*Work instructions:*
- a) In the musical training study excerpt, what correlation was found between opinion changes and musical training in quiet when mode and tempo were changed together?
- b) Output the passage from the musical training study excerpt starting with "Percentage change in" and going on through "(p<0.05) are shown.".

*Document extract:*
++++++++++++++++++++

Effects of musical training were explored for each degraded condition as well. Individuals with musical training reacted differently as they aged (chronological age) when mode cues changed than those without musical training (cue*music group interaction p = 0.02): opinions changed significantly more with age in musicians (R = 0.67, p = 0.01) but non-musicians responded similarly regardless of their age (R = 0.10, p = 0.67). Once pitch cues were masked or degraded, these associations became non-significant, with the exception of the interaction between musical experience and age when mode cues were changed in the vocoder 32 condition (music*age interaction p = 0.01; No musical training group R = 0.34, p = 0.22; Musical training group R = 0.55, p = 0.02). Additionally, there was a trend that reaction times lengthened with age when individuals with normal hearing listened to the vocoder 32 musical excerpts with altered mode cues (R = 0.34, p = 0.06). In most conditions, as musical training increased (Fig 8) opinions changed significantly more with mode changes, although the degree to which opinions changed became less significant as pitch cues were progressively masked or removed: in quiet (p = 0.005), pink noise (p = 0.03), vocoder 32 (p = 0.05), and vocoder 22 (p = 0.97) conditions. On the other hand, there was only a significant association between opinion changes and musical training in quiet when both mode and tempo were changed in conjunction (R = 0.78, p = 0.001). Although the pattern was similar across conditions, opinions conversely changed less with musical training in quiet (R = -0.57, p = 0.03) and pink noise (R = -0.53, p = 0.06) when tempo cues were changed.

Fig 8. Musical training enhances use of distorted mode cues.

Fig 8

Percentage change in opinion when cues are changed across years of formal musical training and experimental conditions in musicians: music experience did not affect reliance on tempo, even with a pitch-deprived signal, while specific training progressively affected emotion identification skills when pitch cues were present. When little-to-no pitch information was provided, length of musical training had no bearing on opinion changes with mode changes. Only associations that reach a trend level (p<0.1) or significance (p<0.05) are shown.

Discussion

A) Experiment 1: Effects of musical training for judging emotion in music

1) Accurate judgment of emotion in music is achieved across ages and musical experience

The results from the present experiments confirmed previously reported findings that children as young as six years and adults as old as 40 years had similarly excellent accuracy identifying basic emotions in music [2]. Neither age nor formal musical training affected scores which were near ceiling levels (95.3 ± 5.6%). Participants were asked to respond as quickly as possible, and were able to make highly accurate decisions after hearing only 3.4 ± 61.7 s of the music on average (~ a third of the piece). Nonetheless, the time required to make these decisions tended to decrease with age (Fig 1). This relationship was consistent with previous reports of decreasing reaction times in older children with normal hearing on tasks of binaural fusion [78], and may be related to changes in cortical connections that occurs in normal auditory development [90, 91] as well as a progressive experience with music over time.

++++++++++++++++++++

*Information shown:*
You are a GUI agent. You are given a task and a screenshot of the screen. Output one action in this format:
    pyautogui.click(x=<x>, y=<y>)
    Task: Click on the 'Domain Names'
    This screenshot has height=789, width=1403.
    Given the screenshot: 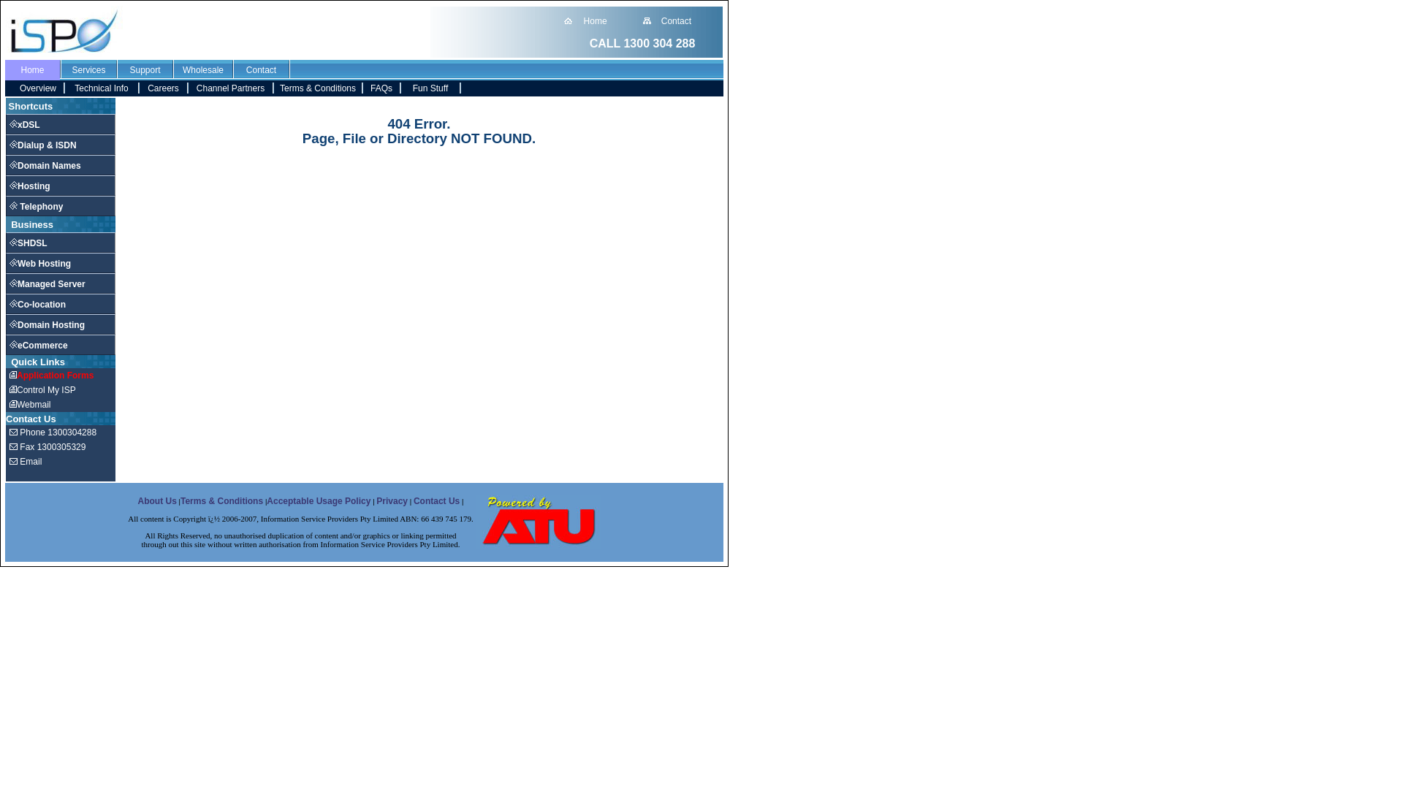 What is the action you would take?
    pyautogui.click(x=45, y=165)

++++++++++++++++++++

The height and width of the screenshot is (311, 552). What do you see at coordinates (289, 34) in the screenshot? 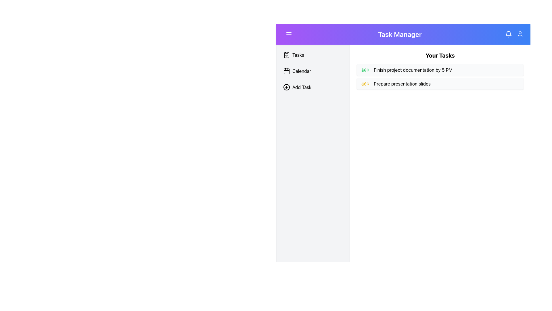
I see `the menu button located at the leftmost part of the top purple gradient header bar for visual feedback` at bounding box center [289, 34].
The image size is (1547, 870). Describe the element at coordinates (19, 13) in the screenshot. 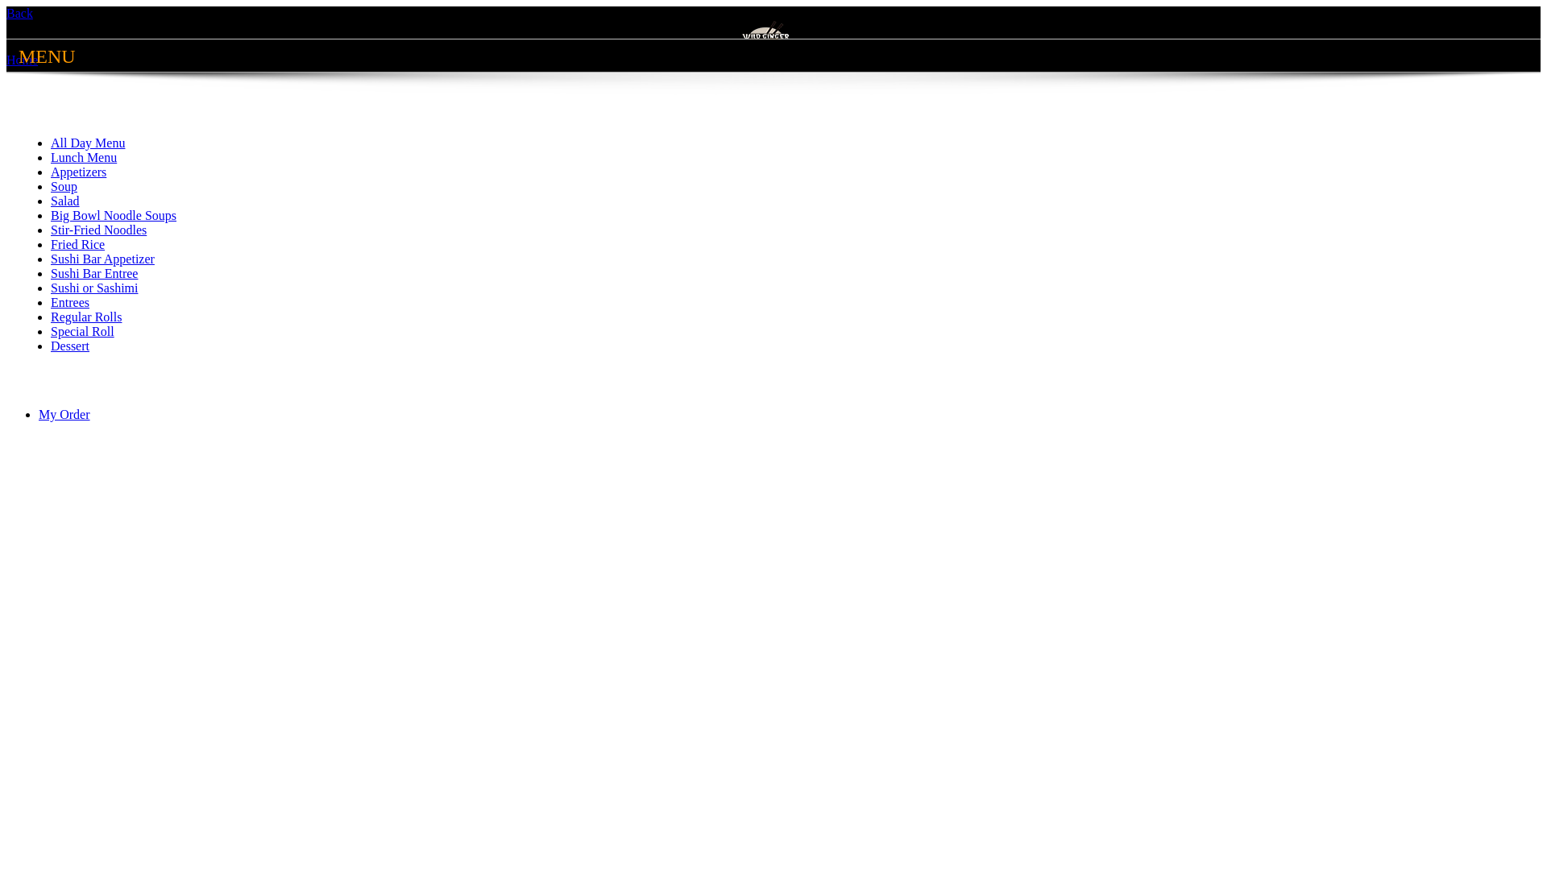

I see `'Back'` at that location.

++++++++++++++++++++

*Final answers:*
- a) R = 0.78, p = 0.001

- b)
Percentage change in opinion when cues are changed across years of formal musical training and experimental conditions in musicians: music experience did not affect reliance on tempo, even with a pitch-deprived signal, while specific training progressively affected emotion identification skills when pitch cues were present. When little-to-no pitch information was provided, length of musical training had no bearing on opinion changes with mode changes. Only associations that reach a trend level (p<0.1) or significance (p<0.05) are shown.